They (whosoever "they" might be) say that many actions are like riding a bike: once learned, never forgotten. But I never learned. That is, at root, down to the fact that I never had a bike. I don't know why that should have been. I don't think it was a lack of money as my parents always seemed to have sufficient for other things. I did have a tricycle.
It was only about two years after the end of the war that my father took me to Maidstone by bus one afternoon. (That sentence alone contains four pieces of information that would benefit from further illumination. This parenthetic note could stretch to several paragraphs. To start with, I should explain that to many people of my generation - and my parents' generation - "the" war was the Second World War. Why other conflicts such as the Korean War and the First World War are relegated to "other" wars is something I don't understand and am therefore unable to explain. You'll just have to accept that the war means World War II.
It must have been two years after the end of the war that this momentous bus ride took place because my father served in the Royal Navy and, in 1945, was in the Far East. It was not until 1947 that his ship returned to England.
Maidstone was - and still is - about eight or nine miles from where we were living in Gillingham. To get there involved a walk of about half a mile to catch a bus at the Jezreels. This took us to the bus station in Nelson Road where we would change for a bus to Maidstone.
Oh dear. Now I need to explain Jezreels. But I'm not going to give you chapter and verse as might be found any where on the web. Instead, I'll tell you what my mother told me. The Jezreelites where members of a religious sect who established their world headquarters in Gillingham. Here they bought a piece of land on which to build a great temple where many of the members could live. The aim was to build this temple high enough to reach Heaven so that they would have a stairway they and they alone could climb. Unfortunately, they were unable to finish their tower for reasons my mother either could not or would not explain (and I probably never asked) and the remains stood there. A nearby road junction became known as Jezreels, after the tower. And I think we can close these parentheses and get back to the original story now.)
So we caught the bus to Maidstone. It must have been in the afternoon because I distinctly remember it being dark when we came back home, so it was probably fairly late in the year as well - about this time of year, maybe. The reason for this expedition - and it was an expedition rather than a mere journey or trip - was to buy a tricycle.
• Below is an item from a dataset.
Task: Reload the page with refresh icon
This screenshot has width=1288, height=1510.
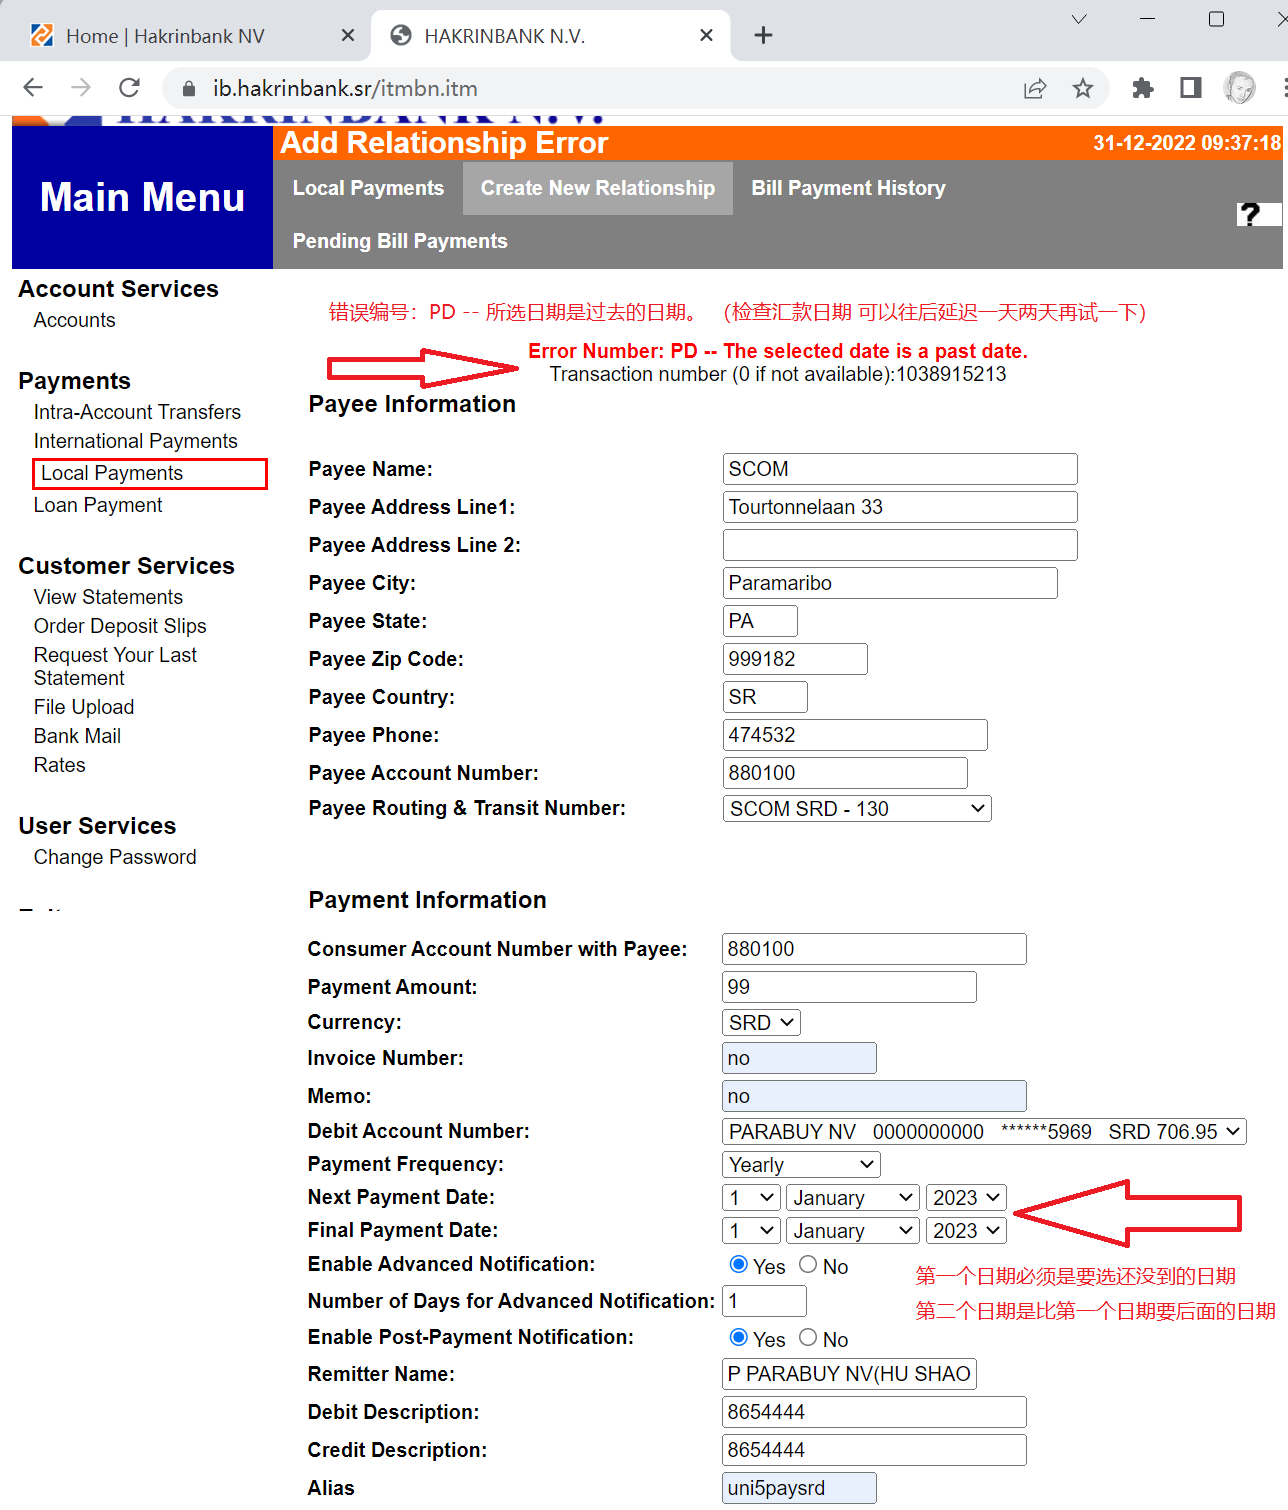Action: pos(129,88)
Presumably there was no tricycle to be bought in any of the shops in Gillingham, Chatham, Rochester or Strood - three adjoining towns and a city making up the conurbation known as the Medway Towns. This was, after all, only a couple of years after the war and there were still shortages of many things in England - even rationing of various foodstuffs was still in force. Anyway, that was presumably why the trek had to be made to Maidstone.
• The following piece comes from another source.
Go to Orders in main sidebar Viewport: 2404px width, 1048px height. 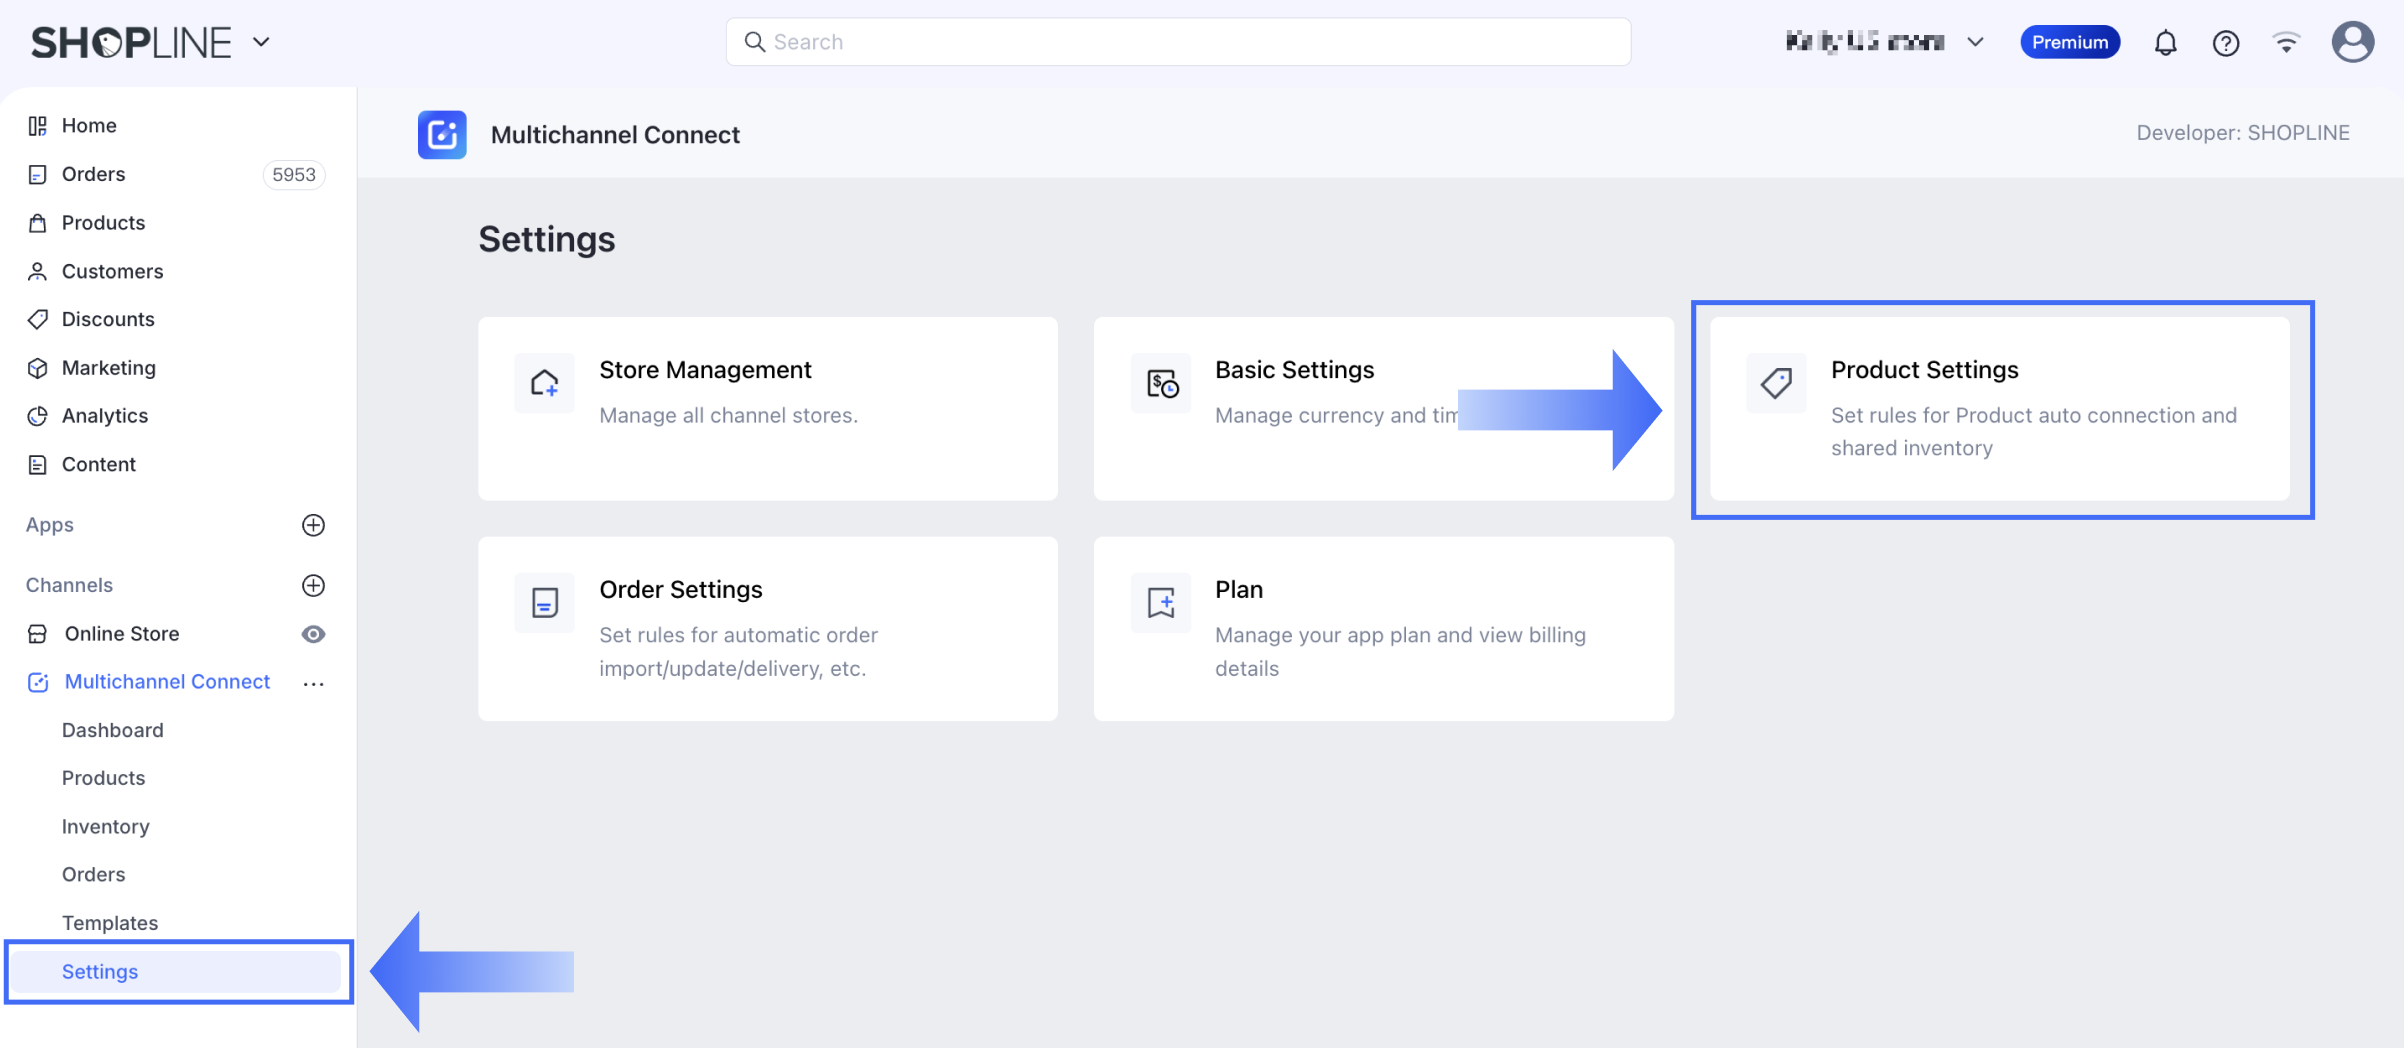point(94,174)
Bringing the tricycle - it was blue - back from Maidstone was something of a challenge. Like the outward journey, the return was made by bus and I have a feeling that the bus was pretty crowded. My father made the journey on the platform as the trike wouldn't fit in the luggage space under the stairs.
(More explanation. In those days buses in England were mounted at the rear. On double-decker buses there was no door, just an open platform from which there was a step up onto the lower deck and a winding staircase to the upper deck. Luggage could be stowed under the staircase. Standing was allowed on the lower deck if all seats were taken but passengers were not allowed to stand on the upper deck or ride on the platform or the stairs. Smoking was allowed upstairs only.)
And you can blame Skip for this trip down memory lane as he was recently waxing nostalgic about his bicycles.
6 comments:
Back in the day bicycles and buses didn't blend. It was either one or the other. Today one can actually take a bike on a bus.
That is if there is a bus.
"Today one can actually take a bike on a bus."
Not in this country!
Actually the the bike carriers are on the outside of the bus.
Here in Portland, Oregon, public transportation is very bike friendly. Trains, buses and light rail all have racks for bikes. It's been a while since I've ridden a bike. I was recently in Amsterdam and it seemed like I was the only one not on one.
No bike carriers on buses and there were no racks on trains last time I travelled on one. Anyway, I was only 5 when we bought my trike! But I suppose I would have been on a two-wheeler if I had been an Amsterdammer!
I left England in 1955 one of the few items I still have from England is my rationing book.